For Social Turkers, McCarthy made use of Amazon’s Mechanical Turk, a crowd sourcing service designed to perform tasks that computers currently can’t. She asked strangers to live feed her dates and invited them to tell her what to say to her partner. She described such works as “devices that help you fit in,” but of course they do so by requiring their users to abandon any pretense of privacy or autonomy.
While it was fascinating to watch artists wrestling with the implications of an ever more automized society, such projects hardly seem to address the magnitude of the potential threat outlined by other speakers. This was the point of Trevor Paglen’s riveting presentation. An artist whose work tackles issues like the global reach of state surveillance and the ethics of drone warfare, he declared that the infrastructure of AI is “irredeemably undemocratic.” Paglen lauded efforts by individual artists to take on the darker aspects of AI, but argued that these were no match for the planetary scale of multinational corporations that are building and deploying these systems. Through the exploitation of precarious labor, he charged that these corporations are creating mass surveillance structures that will consolidate their ability to manipulate the public. In the face of this dire vision he issued a not particularly heartening call for some kind of collective political action.
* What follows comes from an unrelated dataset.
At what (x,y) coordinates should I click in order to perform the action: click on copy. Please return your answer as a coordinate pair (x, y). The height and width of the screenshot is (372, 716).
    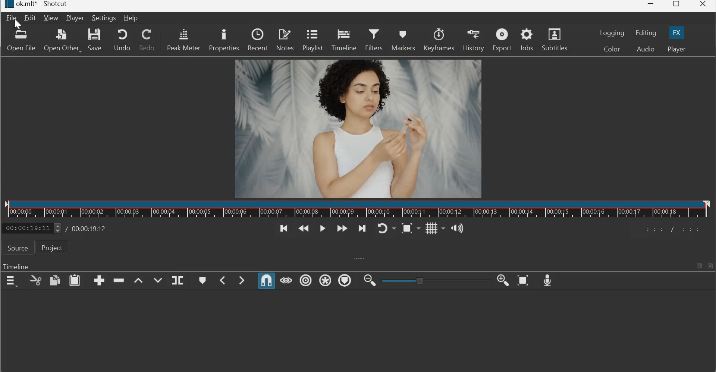
    Looking at the image, I should click on (54, 280).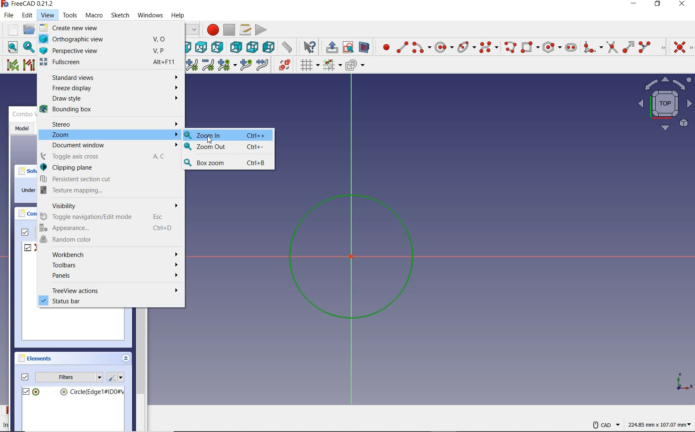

Are we doomed? Apocalypticists envision a moment when AI completely surpasses its creators, heralding the end of human life as we know it. This state, known as the Singularity, envisions a machine consciousness so powerful that it will assume the role in human life currently assigned to God. For some futurists, this is a development to be dreaded. For others the Singularity represents the next step in human evolution. With all human intelligence uploaded to machines, they argue, humanity will exchange an existence beset by physical conflict and biological limitations for a glorified, disembodied state of pure mind.
Back on earth, the conference speakers roundly rejected the utopian promises of tech, though they often strayed into an equally utopian dream of art as savior. Claire Rudd, Director of Convergent Programming at the Chicago Musuem of Contemporary Art, confidently declared that “artists are futurists, self-reflective and innovators,” seeing these as the virtues with which the retrograde tendencies of tech might be contained. Darren Walker, President of the Ford Foundation, asserted that “We as a society lack empathy, and technology doesn't help that. But art-making creates empathy.” Julia Stasch, President of the MacArthur Foundation was more circumspect. Citing the warp speed of technological development, she asked, “Is it already too late?”
Is it indeed? One left the conference not exactly reassured about the prospects before us. Refiguring the future oscillated between dread and optimism, all the while cautioning against an uncritical embrace of new technology. In the end, the conference’s point was most concisely framed by keynote speaker Kate Crawford, co-founder of NYU’s AI Now Institute. She urged participants to ask “Not what kind of world are they giving us, but what kind of world do we want?”